También descubrí algo que, treinta días antes, me habría destrozado.

El embarazo era de Ethan.

Él mismo terminó confirmándolo.

Pero para entonces ya no importaba.

No era mi matrimonio.

No era mi futuro.

No era mi problema.

Meses después, regresé al cementerio.

Era primavera.

Me senté frente a la lápida de Lily y coloqué junto a las flores una pequeña caja transparente.

Dentro estaba el pedazo carbonizado de su medalla.

—Mamá tardó mucho en entenderlo —susurré—, pero ya estoy bien.

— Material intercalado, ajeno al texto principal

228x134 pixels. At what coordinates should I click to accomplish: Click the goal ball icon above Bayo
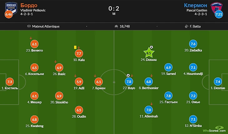(128, 75)
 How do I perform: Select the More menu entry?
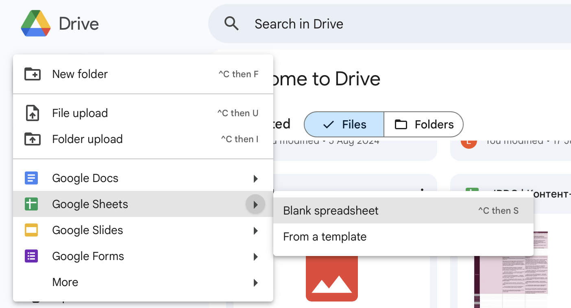[65, 282]
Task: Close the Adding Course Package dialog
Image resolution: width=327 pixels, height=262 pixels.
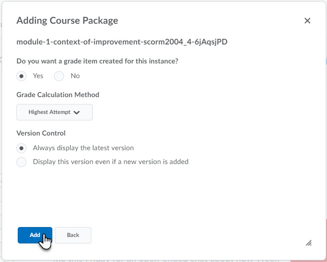Action: click(x=307, y=21)
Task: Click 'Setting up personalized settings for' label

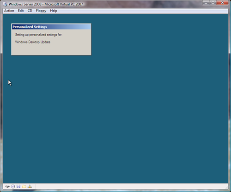Action: [38, 35]
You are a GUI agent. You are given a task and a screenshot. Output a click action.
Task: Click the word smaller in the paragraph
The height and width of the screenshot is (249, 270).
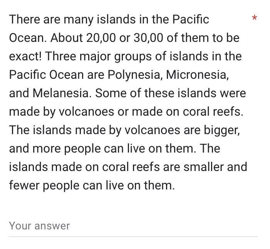click(203, 167)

El viento movió suavemente las ramas sobre mí.

Esta vez no llamé a nadie.

No esperé ningún automóvil.

No conté los minutos.

Cuando me levanté para marcharme, vi a Ethan a cierta distancia.

Estaba solo.

No se acercó.

Quizá finalmente había comprendido que algunas puertas no se cierran para conseguir que alguien corra detrás de ti.

Se cierran porque ya terminaste.

Seguí caminando.

Ethan había necesitado treinta y un días para recordar que tenía esposa.

Yo necesité exactamente treinta para recordar que podía dejar de serlo.